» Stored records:
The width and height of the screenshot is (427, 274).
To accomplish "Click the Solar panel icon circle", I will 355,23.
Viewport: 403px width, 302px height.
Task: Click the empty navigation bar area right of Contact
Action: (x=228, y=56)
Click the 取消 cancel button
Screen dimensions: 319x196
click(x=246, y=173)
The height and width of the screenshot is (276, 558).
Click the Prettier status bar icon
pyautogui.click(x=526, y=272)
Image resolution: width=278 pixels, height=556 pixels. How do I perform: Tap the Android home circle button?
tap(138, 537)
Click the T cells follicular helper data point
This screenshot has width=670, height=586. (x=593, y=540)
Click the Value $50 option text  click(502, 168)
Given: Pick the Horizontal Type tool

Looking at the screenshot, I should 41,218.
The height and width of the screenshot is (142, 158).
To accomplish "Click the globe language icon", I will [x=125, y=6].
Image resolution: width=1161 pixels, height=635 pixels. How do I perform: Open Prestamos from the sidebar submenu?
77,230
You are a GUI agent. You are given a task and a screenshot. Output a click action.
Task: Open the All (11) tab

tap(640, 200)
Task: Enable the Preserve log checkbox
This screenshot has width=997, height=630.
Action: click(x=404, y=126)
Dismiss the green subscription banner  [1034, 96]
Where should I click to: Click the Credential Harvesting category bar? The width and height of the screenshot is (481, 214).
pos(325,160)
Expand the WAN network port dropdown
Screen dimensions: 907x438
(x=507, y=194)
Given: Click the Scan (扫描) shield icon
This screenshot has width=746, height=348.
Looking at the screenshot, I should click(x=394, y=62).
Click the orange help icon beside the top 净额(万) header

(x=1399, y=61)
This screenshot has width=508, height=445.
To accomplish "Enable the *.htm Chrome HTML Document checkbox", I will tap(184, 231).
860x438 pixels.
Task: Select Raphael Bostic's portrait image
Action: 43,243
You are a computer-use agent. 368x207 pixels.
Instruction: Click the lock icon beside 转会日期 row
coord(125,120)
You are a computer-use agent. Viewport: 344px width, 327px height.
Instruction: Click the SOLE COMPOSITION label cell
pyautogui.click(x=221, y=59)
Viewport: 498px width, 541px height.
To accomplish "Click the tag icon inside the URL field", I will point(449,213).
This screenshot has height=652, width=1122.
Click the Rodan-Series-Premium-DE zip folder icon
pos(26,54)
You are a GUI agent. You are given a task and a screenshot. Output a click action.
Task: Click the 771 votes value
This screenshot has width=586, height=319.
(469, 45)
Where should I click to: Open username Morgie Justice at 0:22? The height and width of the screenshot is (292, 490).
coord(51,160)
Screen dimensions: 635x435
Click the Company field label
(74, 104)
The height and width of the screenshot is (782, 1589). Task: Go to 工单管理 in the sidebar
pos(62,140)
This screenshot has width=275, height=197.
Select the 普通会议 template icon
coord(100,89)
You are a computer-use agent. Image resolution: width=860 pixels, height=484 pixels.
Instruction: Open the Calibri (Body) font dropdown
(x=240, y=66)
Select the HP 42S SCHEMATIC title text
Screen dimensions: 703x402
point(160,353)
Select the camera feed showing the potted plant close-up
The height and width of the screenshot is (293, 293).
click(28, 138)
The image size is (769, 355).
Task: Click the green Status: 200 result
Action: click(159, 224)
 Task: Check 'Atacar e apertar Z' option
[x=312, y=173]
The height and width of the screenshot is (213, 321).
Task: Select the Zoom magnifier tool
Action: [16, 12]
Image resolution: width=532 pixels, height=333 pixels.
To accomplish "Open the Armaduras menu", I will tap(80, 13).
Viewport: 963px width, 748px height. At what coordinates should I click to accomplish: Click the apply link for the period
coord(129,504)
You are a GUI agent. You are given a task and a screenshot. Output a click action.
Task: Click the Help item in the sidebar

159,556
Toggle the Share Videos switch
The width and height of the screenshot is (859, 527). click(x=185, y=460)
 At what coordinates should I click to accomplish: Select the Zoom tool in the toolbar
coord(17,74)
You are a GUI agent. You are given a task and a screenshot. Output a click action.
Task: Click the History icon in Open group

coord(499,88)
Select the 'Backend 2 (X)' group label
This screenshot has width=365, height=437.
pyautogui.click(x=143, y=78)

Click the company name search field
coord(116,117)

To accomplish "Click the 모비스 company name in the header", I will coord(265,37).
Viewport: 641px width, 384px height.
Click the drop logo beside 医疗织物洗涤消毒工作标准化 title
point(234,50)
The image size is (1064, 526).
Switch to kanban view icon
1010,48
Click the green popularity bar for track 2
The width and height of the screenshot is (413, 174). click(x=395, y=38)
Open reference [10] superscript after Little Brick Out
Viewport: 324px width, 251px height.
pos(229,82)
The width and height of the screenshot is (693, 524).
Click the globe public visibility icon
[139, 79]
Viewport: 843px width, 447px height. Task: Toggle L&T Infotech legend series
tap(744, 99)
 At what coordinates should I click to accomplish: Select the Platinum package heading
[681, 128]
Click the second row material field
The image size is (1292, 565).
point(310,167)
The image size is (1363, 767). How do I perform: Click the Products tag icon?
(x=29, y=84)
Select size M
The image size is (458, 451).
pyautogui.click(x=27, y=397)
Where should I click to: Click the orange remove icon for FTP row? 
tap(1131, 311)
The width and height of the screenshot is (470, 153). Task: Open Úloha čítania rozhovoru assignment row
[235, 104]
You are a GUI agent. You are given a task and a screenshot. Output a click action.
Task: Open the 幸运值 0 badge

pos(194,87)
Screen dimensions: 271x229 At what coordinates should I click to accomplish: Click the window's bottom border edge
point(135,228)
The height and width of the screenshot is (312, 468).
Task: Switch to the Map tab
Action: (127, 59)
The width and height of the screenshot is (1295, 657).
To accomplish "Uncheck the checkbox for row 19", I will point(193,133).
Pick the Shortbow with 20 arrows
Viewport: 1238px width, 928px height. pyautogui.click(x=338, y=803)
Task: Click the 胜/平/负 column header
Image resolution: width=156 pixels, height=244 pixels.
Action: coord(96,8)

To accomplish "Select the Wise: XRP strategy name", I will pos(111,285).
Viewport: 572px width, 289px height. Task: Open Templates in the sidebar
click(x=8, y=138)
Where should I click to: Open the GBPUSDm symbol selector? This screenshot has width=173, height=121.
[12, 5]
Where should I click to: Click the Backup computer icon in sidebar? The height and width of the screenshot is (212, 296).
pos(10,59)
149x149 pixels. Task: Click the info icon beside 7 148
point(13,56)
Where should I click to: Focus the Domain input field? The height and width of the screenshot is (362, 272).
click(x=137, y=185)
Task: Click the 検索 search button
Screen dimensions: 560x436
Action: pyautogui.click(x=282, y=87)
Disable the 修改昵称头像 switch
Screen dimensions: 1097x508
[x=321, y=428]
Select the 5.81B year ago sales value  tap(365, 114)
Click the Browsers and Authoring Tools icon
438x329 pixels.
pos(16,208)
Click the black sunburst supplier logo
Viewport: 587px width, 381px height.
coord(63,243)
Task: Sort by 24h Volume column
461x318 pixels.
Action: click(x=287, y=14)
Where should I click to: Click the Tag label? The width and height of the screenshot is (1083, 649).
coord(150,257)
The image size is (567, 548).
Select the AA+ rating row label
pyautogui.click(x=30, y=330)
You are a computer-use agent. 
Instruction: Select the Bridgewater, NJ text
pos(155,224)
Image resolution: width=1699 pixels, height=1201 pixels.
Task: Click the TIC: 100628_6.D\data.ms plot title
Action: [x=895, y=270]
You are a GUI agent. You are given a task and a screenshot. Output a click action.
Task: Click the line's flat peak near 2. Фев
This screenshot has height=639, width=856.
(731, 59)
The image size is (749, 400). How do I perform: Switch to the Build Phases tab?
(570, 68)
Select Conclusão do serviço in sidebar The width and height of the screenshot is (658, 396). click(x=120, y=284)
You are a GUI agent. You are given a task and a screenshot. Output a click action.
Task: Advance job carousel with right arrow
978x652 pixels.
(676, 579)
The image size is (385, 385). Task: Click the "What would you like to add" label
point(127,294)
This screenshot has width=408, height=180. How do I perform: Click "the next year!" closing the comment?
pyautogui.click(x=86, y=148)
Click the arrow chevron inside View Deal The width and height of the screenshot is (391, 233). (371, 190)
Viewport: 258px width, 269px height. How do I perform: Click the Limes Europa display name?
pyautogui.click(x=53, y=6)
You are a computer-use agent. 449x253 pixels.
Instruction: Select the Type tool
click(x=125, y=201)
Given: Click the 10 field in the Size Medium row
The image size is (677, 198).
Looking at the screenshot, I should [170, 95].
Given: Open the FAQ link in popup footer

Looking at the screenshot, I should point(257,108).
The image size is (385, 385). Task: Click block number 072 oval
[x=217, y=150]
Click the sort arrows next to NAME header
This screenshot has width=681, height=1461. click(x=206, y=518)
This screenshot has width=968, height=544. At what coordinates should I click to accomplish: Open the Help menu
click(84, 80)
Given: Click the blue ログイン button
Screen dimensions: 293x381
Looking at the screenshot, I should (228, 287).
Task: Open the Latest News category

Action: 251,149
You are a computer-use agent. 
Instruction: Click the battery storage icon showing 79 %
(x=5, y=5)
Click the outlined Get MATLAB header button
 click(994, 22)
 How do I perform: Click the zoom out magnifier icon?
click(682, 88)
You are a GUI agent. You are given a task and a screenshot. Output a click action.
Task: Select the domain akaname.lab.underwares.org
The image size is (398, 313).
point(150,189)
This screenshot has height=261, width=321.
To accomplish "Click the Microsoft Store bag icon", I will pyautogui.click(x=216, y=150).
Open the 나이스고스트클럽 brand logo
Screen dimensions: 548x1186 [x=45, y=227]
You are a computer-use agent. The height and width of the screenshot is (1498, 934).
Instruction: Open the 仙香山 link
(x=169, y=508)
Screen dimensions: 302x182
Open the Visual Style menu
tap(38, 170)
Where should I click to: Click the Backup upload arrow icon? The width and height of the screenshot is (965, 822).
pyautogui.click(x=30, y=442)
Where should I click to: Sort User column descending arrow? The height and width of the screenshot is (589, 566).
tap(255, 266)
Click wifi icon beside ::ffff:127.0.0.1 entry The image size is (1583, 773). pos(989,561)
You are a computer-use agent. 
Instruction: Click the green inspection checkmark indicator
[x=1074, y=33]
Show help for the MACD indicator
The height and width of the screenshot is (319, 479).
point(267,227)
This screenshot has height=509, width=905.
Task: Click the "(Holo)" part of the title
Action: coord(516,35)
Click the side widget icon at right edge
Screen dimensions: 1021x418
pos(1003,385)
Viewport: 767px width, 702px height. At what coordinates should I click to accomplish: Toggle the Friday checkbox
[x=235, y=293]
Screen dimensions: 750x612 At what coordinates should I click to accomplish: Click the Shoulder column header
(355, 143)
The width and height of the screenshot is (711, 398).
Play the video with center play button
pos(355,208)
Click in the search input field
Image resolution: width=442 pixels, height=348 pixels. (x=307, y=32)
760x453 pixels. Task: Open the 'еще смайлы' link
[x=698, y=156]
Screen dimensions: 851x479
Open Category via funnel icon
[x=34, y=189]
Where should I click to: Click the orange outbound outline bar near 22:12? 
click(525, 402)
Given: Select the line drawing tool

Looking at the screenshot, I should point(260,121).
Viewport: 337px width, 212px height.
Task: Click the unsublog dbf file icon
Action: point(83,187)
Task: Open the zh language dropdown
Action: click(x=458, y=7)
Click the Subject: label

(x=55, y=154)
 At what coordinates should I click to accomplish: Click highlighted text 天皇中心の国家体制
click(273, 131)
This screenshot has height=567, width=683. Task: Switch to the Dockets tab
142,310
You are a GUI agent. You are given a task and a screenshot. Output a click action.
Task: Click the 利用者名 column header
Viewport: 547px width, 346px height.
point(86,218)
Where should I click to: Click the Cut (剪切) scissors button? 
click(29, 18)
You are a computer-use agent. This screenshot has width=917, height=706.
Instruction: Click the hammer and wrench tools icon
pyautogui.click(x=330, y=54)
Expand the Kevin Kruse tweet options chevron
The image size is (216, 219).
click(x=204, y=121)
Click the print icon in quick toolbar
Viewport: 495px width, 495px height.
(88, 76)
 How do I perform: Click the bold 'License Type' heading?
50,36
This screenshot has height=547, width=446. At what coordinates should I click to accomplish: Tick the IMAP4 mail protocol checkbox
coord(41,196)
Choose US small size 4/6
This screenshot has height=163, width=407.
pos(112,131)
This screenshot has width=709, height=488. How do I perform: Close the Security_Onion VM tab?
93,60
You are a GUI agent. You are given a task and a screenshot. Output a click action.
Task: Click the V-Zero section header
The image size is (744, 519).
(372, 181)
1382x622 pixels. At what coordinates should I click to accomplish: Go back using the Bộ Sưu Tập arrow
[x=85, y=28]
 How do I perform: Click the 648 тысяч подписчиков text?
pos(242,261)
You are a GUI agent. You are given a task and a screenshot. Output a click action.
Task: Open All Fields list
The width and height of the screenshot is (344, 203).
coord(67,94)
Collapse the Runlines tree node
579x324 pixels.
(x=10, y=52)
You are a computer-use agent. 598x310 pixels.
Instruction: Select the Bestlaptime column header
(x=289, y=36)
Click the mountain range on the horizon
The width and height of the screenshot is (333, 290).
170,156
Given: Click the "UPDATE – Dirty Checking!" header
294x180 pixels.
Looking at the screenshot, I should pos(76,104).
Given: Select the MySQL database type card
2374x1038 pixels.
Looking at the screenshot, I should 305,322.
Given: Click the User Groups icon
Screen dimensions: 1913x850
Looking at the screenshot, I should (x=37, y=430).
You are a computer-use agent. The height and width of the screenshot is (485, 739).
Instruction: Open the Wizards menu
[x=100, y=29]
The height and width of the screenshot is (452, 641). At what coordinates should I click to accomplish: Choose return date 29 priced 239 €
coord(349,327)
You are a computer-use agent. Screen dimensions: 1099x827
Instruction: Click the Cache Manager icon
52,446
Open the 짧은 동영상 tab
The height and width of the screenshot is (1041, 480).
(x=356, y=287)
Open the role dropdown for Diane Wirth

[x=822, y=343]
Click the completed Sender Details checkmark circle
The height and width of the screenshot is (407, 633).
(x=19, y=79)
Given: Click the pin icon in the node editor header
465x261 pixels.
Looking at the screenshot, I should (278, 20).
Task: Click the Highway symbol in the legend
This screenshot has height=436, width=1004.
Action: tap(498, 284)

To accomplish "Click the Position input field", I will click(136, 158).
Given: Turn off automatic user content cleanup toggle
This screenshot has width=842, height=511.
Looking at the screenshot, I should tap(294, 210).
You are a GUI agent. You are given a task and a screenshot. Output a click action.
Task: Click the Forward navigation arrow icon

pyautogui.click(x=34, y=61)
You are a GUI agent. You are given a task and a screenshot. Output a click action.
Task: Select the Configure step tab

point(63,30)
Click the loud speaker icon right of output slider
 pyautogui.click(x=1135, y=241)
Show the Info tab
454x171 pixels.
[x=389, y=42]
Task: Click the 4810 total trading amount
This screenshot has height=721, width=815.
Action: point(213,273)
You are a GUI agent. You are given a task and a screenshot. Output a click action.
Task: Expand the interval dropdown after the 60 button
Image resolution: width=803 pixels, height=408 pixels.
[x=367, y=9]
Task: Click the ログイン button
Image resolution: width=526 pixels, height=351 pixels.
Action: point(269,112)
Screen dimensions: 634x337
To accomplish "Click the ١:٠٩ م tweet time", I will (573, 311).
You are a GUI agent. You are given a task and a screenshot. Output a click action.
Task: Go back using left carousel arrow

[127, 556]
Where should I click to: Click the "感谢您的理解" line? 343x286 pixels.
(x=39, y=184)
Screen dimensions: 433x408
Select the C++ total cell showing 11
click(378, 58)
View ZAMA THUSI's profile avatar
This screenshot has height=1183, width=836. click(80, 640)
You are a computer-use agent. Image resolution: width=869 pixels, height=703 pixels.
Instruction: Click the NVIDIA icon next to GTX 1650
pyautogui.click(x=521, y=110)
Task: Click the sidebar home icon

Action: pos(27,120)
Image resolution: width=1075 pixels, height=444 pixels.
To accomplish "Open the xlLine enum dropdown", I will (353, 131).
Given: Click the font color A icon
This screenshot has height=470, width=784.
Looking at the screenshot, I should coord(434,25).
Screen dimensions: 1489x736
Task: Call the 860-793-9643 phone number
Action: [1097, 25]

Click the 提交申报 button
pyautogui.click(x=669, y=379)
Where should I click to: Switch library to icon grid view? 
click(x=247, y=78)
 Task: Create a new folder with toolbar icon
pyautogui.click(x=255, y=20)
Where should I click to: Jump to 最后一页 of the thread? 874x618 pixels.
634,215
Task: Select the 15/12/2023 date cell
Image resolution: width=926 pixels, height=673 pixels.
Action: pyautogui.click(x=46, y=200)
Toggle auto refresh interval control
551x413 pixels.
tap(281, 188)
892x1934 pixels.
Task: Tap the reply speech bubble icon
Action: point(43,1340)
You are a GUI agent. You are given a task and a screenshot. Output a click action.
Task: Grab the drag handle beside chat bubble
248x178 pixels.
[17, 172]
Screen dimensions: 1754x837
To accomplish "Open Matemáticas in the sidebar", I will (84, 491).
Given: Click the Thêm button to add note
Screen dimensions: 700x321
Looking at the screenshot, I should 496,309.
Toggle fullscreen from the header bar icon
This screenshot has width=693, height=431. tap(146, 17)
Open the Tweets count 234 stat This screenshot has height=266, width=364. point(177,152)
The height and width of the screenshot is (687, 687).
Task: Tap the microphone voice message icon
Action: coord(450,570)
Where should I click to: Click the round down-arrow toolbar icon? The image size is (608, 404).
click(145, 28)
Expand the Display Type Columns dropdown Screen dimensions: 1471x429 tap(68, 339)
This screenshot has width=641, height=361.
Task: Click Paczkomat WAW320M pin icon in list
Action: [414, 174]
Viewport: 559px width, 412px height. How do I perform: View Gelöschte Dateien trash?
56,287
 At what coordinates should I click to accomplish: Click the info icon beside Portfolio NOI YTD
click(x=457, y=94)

» EXERCISE REQUIREMENTS:
Of the entries above, repeat exactly the lines between the line with "The width and height of the screenshot is (1295, 657)." and the line with "Task: Sort by 24h Volume column", inclusive, and no others.

» RESPONSE AREA:
The width and height of the screenshot is (1295, 657).
To accomplish "Uncheck the checkbox for row 19", I will point(193,133).
Pick the Shortbow with 20 arrows
Viewport: 1238px width, 928px height. pyautogui.click(x=338, y=803)
Task: Click the 胜/平/负 column header
Image resolution: width=156 pixels, height=244 pixels.
Action: coord(96,8)

To accomplish "Select the Wise: XRP strategy name", I will pos(111,285).
Viewport: 572px width, 289px height. Task: Open Templates in the sidebar
click(x=8, y=138)
Where should I click to: Open the GBPUSDm symbol selector? This screenshot has width=173, height=121.
[12, 5]
Where should I click to: Click the Backup computer icon in sidebar? The height and width of the screenshot is (212, 296).
pos(10,59)
149x149 pixels. Task: Click the info icon beside 7 148
point(13,56)
Where should I click to: Focus the Domain input field? The height and width of the screenshot is (362, 272).
click(x=137, y=185)
Task: Click the 検索 search button
Screen dimensions: 560x436
Action: pyautogui.click(x=282, y=87)
Disable the 修改昵称头像 switch
Screen dimensions: 1097x508
[x=321, y=428]
Select the 5.81B year ago sales value  tap(365, 114)
Click the Browsers and Authoring Tools icon
438x329 pixels.
pos(16,208)
Click the black sunburst supplier logo
Viewport: 587px width, 381px height.
coord(63,243)
Task: Sort by 24h Volume column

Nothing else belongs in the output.